I am heading to Sweden for a week and St Petersburg for a week. Luck was on my side on my first travel day which consisted of a flight to Newark, a flight to Stockholm, a flight to Kiruna, a taxi ride, and then a train ride to Bjorkliden. On my flight from the states to Stockholm there was no one sitting next to me and my seat on the flight to Kiruna was an exit row seat without a seat in front of it, double win. When we landed in Kiruna the pilot announced that we were in Kiruna and we landed “exactly on time”, like he expected people to know when we were suppose to land to tell what time it was. Swedish efficiency.

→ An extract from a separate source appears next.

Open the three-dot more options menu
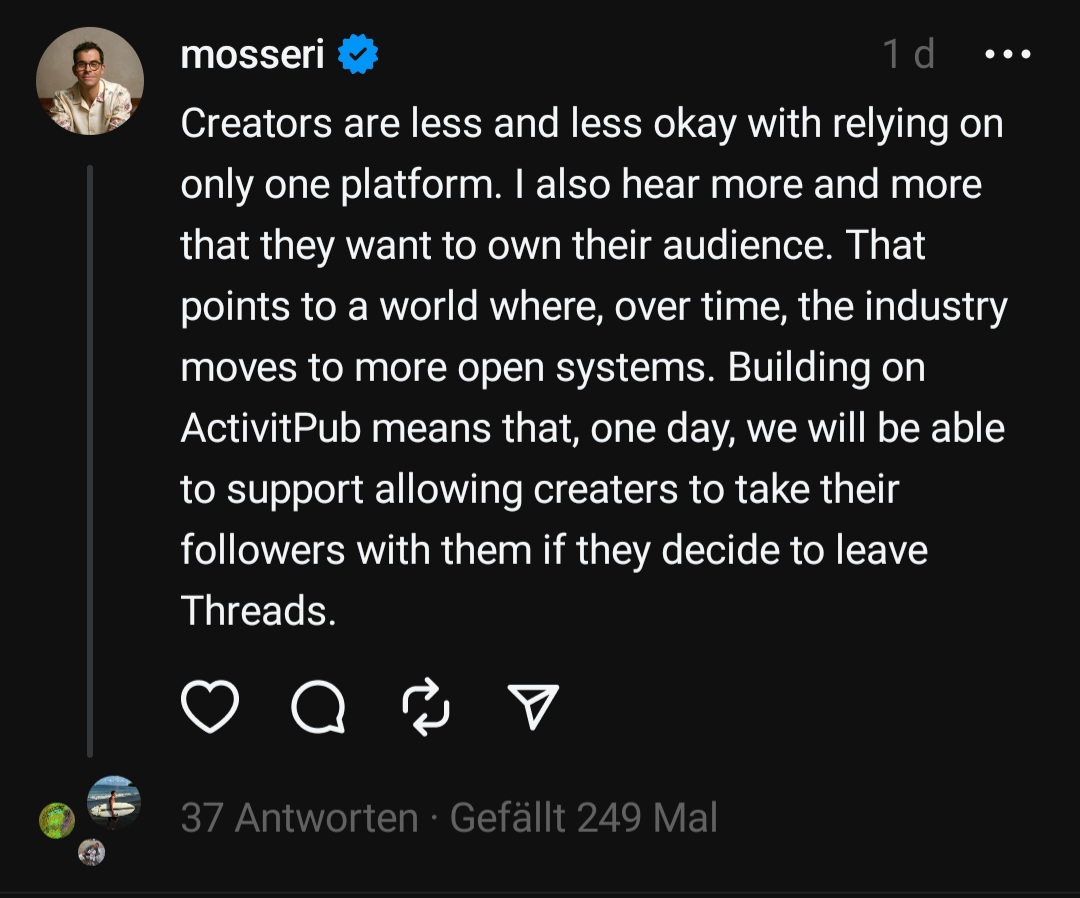This screenshot has width=1080, height=898. tap(1007, 55)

I then met up with my parents in the train station, about the size of a train car, and we caught the train to Bjorkliden which is a ski resort in northern Sweden about 300 miles north of the Arctic circle. Upon checkin we were told that they were overbooked and we were being downgraded to a cabin with bunk beds and a single bed instead of double beds and they were going to give us the room for free. I think that they had tried to downgrade several people and we were their last option.
We grabbed dinner, then went on a night time dog sled ride. This was not one where you drive your own sled and the aurora borealis was not super visible. There were 2 teams of dogs, each carrying a sledge with 3 passengers and the musher. After the ride we got back, picked up our camera gear and started trudging up the ski hill to an aurora viewing point. The aurora was pretty cool, it wasn’t the bright green that the pictures show, but more of a muted green.
We then trudged back down the hill and I ate it over a large block of snow which I swear wasn’t there on the way up. It was then bedtime, 11:30, capping my 32 hour day with about 3 hours of sleep.
The next day I went cross country skiing. Never have I been the worse at an endurance physical activity, but Thor past me multiple times and so did Mrs Thor. I think I was going at about half speed compared to everyone else on the 12km ski track which I only managed to ruin once when I fell going close to a million miles an hour down a 100+ meter hill with TURNS.
We then went and played settlers and drank some beers. It started to snow for real and when we left dinner around 930 it was still snowing, windy, and we couldn’t see the aurora. I check a few hours later (read I fell asleep and looked when I woke up so I wouldn’t feel guilty about missing the aurora), but it still wasn’t visible.
Great shots =)
It looks like there was more snow than in December (logical… but still impressive).